◆ SHORT PROBLEM
List each line of the data below that contains the word "Instruction".

◆ DATA EXTRACT
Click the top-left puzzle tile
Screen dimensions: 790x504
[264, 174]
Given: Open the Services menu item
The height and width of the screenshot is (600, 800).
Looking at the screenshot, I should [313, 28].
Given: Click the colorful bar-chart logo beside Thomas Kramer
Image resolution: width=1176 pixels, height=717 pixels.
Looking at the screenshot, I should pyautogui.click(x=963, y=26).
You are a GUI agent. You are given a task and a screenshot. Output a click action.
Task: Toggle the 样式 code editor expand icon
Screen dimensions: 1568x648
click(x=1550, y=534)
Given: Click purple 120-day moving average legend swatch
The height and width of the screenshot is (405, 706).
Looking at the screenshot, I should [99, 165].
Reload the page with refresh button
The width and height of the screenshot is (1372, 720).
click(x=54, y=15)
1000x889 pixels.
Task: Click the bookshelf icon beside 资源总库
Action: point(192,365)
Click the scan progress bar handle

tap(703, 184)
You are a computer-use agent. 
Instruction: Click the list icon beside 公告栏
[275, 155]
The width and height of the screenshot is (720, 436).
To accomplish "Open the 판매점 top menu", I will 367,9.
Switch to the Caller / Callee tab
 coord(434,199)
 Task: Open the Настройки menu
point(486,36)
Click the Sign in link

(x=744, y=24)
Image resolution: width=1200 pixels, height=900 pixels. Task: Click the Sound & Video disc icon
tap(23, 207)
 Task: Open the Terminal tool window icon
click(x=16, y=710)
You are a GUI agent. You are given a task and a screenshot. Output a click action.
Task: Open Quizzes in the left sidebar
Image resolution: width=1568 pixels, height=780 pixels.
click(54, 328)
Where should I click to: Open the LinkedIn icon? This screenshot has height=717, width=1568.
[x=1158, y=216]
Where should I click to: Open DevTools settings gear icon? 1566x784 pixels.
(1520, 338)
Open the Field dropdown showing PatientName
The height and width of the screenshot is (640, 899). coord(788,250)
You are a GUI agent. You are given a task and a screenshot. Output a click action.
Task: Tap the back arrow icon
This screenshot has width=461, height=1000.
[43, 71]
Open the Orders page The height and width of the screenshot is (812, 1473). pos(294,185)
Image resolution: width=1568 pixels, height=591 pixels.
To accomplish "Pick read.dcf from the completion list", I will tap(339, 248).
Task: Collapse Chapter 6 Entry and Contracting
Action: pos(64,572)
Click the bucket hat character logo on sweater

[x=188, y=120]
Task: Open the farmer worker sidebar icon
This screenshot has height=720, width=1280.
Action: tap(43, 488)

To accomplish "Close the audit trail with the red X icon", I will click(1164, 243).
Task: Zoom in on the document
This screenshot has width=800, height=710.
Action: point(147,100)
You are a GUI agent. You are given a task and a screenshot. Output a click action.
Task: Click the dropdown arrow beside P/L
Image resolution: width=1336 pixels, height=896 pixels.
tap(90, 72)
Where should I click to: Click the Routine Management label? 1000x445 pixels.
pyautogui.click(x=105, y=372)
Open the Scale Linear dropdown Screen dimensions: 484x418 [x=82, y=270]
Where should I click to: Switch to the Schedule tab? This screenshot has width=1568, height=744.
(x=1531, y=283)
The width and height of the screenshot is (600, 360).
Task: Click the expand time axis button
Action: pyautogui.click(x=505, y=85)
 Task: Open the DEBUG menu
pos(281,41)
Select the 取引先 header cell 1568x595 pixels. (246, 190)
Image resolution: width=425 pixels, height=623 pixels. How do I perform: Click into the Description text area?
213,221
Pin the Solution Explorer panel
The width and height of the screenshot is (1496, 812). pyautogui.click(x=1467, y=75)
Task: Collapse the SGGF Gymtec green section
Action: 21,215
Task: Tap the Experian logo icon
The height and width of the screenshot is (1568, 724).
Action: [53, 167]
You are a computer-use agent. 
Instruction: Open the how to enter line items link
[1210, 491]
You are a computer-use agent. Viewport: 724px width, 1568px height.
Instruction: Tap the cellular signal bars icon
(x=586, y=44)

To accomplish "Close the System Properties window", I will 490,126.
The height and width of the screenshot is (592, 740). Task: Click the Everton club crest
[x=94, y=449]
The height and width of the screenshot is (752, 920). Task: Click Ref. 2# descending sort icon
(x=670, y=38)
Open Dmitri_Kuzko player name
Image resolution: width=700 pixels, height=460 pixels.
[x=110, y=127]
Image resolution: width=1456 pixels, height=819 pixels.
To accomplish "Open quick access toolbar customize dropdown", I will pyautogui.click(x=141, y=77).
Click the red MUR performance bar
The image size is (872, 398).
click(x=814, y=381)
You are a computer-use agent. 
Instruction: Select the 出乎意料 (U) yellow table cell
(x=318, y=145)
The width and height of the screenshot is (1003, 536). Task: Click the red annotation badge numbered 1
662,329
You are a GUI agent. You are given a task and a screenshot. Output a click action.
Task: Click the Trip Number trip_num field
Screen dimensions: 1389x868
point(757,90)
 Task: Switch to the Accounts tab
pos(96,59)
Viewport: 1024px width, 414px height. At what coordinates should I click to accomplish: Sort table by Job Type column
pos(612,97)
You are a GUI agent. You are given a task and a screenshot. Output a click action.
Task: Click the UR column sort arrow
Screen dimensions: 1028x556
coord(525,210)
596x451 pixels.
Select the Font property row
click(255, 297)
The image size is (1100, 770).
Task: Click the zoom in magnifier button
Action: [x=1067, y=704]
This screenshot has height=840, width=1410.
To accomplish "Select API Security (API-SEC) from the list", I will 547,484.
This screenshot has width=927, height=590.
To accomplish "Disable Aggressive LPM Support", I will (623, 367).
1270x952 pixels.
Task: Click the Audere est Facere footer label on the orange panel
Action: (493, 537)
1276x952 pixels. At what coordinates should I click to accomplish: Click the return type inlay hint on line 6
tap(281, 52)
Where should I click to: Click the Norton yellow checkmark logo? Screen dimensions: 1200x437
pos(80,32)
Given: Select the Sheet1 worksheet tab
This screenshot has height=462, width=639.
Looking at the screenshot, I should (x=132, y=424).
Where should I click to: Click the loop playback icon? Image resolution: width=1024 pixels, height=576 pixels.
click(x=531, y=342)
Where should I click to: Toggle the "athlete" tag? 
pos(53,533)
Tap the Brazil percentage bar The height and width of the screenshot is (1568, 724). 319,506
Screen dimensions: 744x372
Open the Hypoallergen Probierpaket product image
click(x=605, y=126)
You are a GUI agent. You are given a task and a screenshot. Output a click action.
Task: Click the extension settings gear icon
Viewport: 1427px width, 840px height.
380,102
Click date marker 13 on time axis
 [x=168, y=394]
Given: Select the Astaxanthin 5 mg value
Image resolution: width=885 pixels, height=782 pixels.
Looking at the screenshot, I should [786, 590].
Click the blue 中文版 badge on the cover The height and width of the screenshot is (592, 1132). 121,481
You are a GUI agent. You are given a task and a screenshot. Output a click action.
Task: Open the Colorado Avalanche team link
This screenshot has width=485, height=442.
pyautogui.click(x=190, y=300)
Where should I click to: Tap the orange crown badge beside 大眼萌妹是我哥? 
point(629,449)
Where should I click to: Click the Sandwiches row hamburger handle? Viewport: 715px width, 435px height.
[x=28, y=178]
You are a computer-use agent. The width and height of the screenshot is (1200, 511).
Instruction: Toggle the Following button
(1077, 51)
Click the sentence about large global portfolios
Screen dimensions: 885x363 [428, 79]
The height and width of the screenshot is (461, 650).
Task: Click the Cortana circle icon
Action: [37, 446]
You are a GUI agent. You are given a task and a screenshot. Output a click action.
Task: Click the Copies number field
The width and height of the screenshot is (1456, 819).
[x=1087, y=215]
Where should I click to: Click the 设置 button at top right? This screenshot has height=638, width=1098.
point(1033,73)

◆ WORKED SOLUTION
Instruction: Click the list icon beside 公告栏
Instruction: Open the how to enter line items link
Instruction: Tap the cellular signal bars icon
Instruction: Select the 出乎意料 (U) yellow table cell
Instruction: Toggle the Following button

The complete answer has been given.